__Given problem__
Can you reproduce word for word the lines starting with the one that contains "1539x862 pixels. How" and going on through the one that contains "Image resolution: width=1245", with both of those lines included?

__Data for processing__
◇ ◇ ◇ ◇ ◇

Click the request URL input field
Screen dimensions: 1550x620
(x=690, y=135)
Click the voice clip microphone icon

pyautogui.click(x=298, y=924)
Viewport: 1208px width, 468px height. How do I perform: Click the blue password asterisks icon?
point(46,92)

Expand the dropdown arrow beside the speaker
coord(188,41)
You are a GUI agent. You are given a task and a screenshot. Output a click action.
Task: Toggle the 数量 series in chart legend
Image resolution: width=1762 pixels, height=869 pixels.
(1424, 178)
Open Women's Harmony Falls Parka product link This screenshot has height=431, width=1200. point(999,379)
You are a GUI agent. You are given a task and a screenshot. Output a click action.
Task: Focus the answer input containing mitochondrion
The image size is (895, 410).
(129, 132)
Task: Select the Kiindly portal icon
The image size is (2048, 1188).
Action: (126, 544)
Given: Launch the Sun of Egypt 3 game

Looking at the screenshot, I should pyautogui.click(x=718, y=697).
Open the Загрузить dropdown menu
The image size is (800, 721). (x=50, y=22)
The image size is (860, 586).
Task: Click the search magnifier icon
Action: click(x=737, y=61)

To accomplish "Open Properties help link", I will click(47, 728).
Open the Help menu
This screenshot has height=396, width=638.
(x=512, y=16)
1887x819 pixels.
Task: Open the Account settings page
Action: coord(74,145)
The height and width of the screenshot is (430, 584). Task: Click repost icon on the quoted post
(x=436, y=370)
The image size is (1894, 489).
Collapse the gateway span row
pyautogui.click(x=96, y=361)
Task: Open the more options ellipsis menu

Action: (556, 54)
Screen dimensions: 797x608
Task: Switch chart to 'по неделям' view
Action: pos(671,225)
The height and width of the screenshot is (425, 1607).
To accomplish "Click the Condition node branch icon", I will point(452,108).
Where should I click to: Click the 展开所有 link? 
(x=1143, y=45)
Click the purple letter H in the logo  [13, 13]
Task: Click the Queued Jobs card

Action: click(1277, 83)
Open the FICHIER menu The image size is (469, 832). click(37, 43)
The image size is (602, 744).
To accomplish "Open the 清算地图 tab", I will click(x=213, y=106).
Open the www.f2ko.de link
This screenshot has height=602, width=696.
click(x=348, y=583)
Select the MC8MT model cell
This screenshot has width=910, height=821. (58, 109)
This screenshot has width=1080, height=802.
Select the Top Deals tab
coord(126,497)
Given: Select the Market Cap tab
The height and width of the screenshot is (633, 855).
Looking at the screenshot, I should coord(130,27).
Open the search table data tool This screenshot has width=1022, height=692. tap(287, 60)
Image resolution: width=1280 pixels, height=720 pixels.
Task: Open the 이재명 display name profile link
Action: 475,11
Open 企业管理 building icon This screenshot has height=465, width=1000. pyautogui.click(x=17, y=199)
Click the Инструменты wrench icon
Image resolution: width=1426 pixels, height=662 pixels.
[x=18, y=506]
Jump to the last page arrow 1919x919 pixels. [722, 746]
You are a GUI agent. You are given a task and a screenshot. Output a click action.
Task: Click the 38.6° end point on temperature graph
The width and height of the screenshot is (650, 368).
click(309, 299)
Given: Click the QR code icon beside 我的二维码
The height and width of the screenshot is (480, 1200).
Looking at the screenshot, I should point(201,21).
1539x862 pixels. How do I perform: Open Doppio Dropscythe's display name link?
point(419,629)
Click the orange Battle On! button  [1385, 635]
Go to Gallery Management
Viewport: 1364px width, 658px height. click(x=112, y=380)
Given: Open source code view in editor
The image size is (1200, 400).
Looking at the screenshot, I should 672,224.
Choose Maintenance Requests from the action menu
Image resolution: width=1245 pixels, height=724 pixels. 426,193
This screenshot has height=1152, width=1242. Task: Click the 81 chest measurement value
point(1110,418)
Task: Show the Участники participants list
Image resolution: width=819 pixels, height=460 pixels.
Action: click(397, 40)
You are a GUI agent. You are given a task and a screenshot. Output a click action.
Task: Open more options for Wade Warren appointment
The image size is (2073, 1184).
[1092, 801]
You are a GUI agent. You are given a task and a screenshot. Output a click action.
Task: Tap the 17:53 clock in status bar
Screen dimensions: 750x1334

◇ ◇ ◇ ◇ ◇

__Expected answer__
1539x862 pixels. How do I perform: Open Doppio Dropscythe's display name link?
point(419,629)
Click the orange Battle On! button  [1385, 635]
Go to Gallery Management
Viewport: 1364px width, 658px height. click(x=112, y=380)
Given: Open source code view in editor
The image size is (1200, 400).
Looking at the screenshot, I should 672,224.
Choose Maintenance Requests from the action menu
Image resolution: width=1245 pixels, height=724 pixels. 426,193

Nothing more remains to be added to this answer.